> _Task A_: Can you reproduce the stretch of the LLM tokenization thread from "DougBTX 1125 days" through "in one paragraph.", replacing "POS tagging" with "part-of-speech tagging"?
> _Task B_: How would the thread on LLM tokenization carry on after its final comment? Write the continuation.

> _Reading passage_:
↓↓↓
| HN Mirror

Y	Hacker News new \| ask \| show \| jobs


	by rhdunn 1125 days ago
	The problem with GPT and other LLMs is that they don't tokenize words at a word or morpheme level, it's just blocks of up to 4 characters, so you get tokens like `!"` instead of two separate tokens. -- That makes it harder to write custom tools on top of, unlike e.g. the output/model of things like the universaldependencies project.

2 comments

DougBTX 1125 days ago

Do you strictly need that level of tokenisation precision to meet your high-level goals?

link

morkalork 1125 days ago

This is my first reaction as well. Talking about tokenization and POS tagging is getting lost in the weeds when one has goals like this:

>I also want to be able to assess how much of the text is about a given topic, so that if I'm interested in reading a detective story from e.g. the Project Gutenberg collection, I don't want it to pick up a story where a detective is only mentioned in one paragraph.

This more like NLU than an NLP problem isn't it? It's like tracking how much of a Harry Potter book contains Voldemort content without knowing ahead of time that he may be referred to as He Who Must Not Be Named, You-Know-Who, The Dark Lord and so on. One would have to first identify the thing you're interested in, then learn when characters/the author invent new ways to refer to it, and carry all those forwards to find new instances. Fun!

link

rhdunn 1125 days ago

I also want to tag and highlight those parts of the document. For that, I need to know where the label starts and ends, which you can't really do when you don't have control over the tokens.
↑↑↑
> _Data under study_:
↓↓↓
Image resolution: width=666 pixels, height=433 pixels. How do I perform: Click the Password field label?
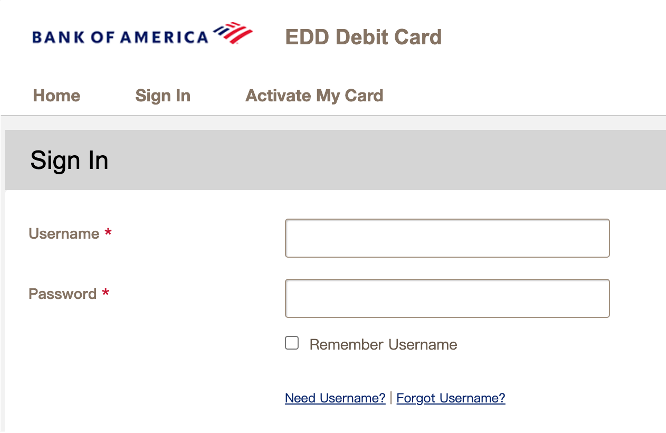click(x=62, y=294)
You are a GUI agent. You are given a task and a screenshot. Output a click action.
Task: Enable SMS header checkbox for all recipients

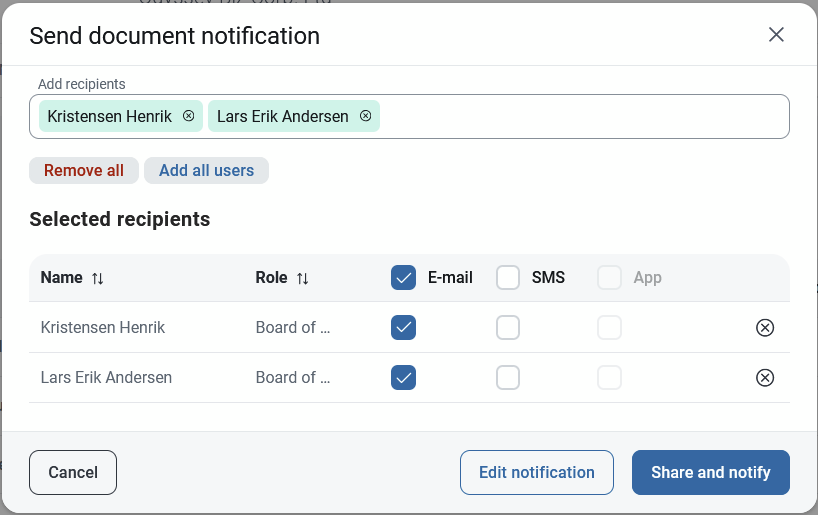[x=508, y=278]
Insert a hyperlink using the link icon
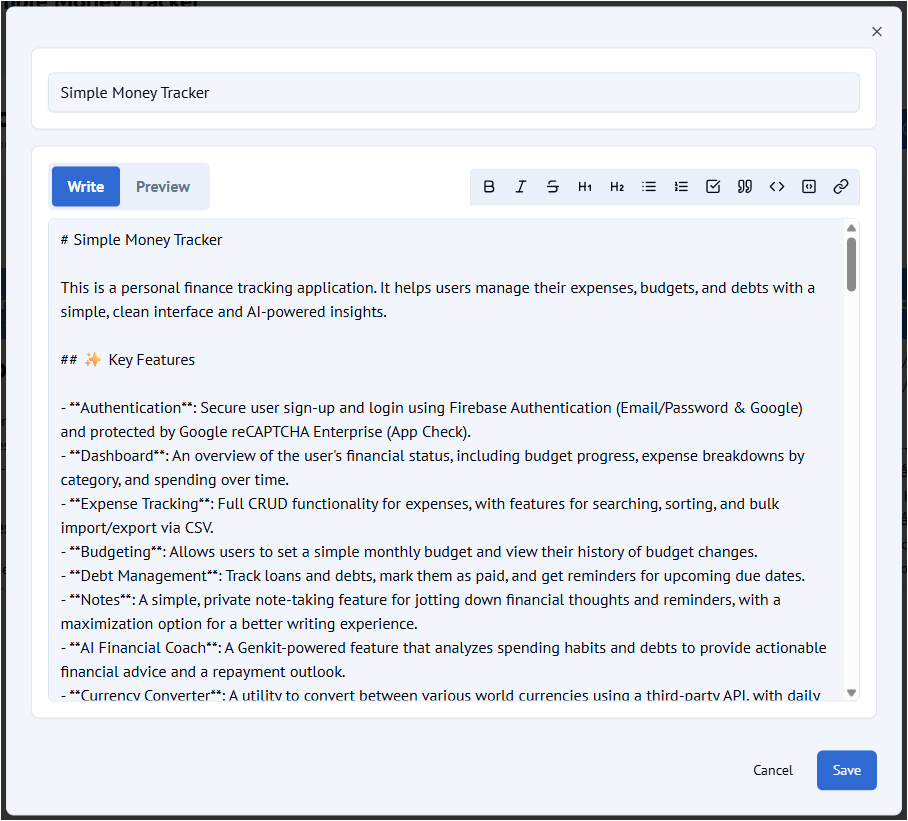Image resolution: width=908 pixels, height=821 pixels. coord(841,187)
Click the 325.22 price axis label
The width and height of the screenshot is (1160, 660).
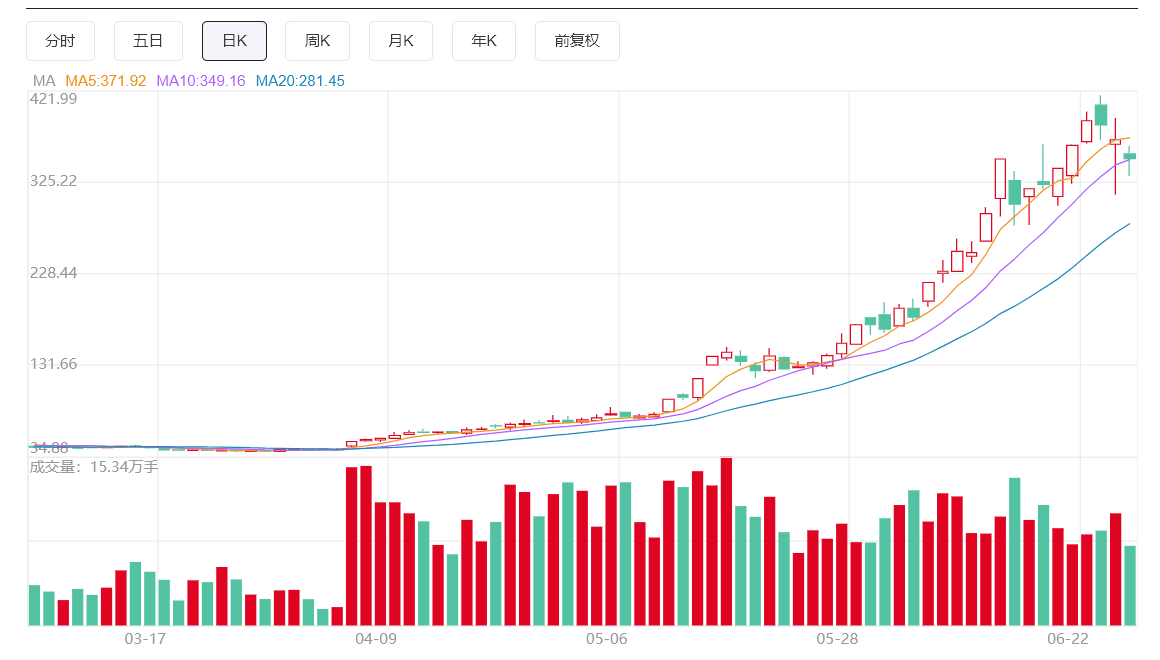(53, 181)
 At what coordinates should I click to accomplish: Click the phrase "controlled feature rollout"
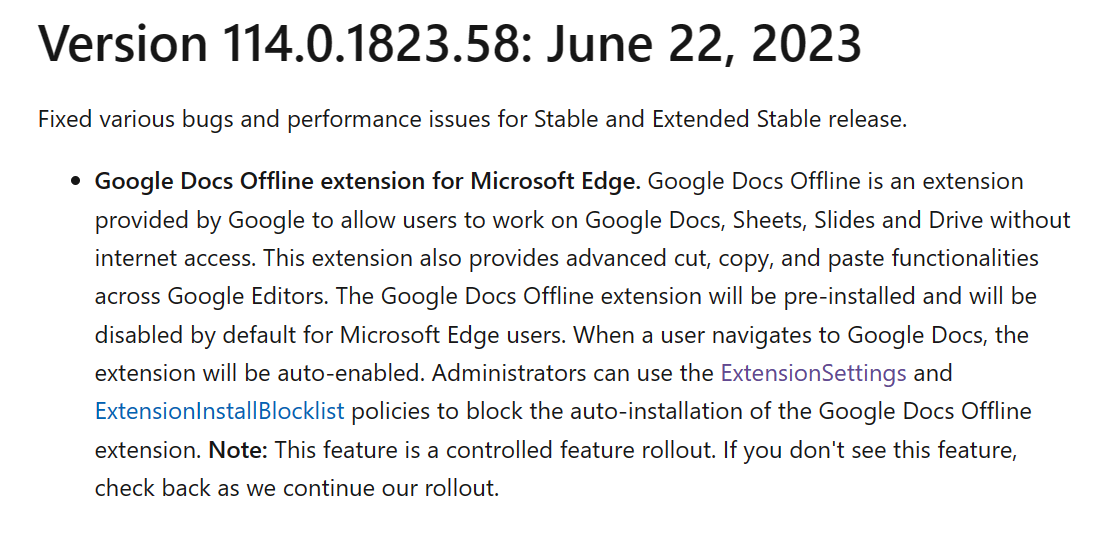pyautogui.click(x=579, y=449)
↑↑↑
> _Exercise answer A_:
DougBTX 1125 days ago

Do you strictly need that level of tokenisation precision to meet your high-level goals?

link

morkalork 1125 days ago

This is my first reaction as well. Talking about tokenization and part-of-speech tagging is getting lost in the weeds when one has goals like this:

>I also want to be able to assess how much of the text is about a given topic, so that if I'm interested in reading a detective story from e.g. the Project Gutenberg collection, I don't want it to pick up a story where a detective is only mentioned in one paragraph.

> _Exercise answer B_:
It's also hard to write custom inference/tagging rules, like in the case you mentioned w.r.t. Voldemort, if you don't know what the tokens look like.

link

chaxor 1125 days ago

Spacy is a decent suggestion here. They have pretty good ways of writing tagging rules.

All of this does seem to be extremely excessive to choose a book genre though. I would imagine the number of books after a simplistic clustering technique would be rather small to flip through, so I really don't understand the use case at all.

If you have very few books (few thousands) then you can apply more fine grained analyses in reasonable amounts of computation, such as contextualized embedding methods. But if the point is to select a book, there no real benefit since the simple 2 second term frequency methods would narrow choices down to only a few books.

If you have billions of books, contextualized embeddings become quite expensive to produce and use (several weeks or months of processing, petabytes of storage, etc), so it's not really feasible as an individual, But the extra querying capability does help narrow the large set down.

link

viksit 1125 days ago

perhaps a spacy pipeline using gpt and huggingface?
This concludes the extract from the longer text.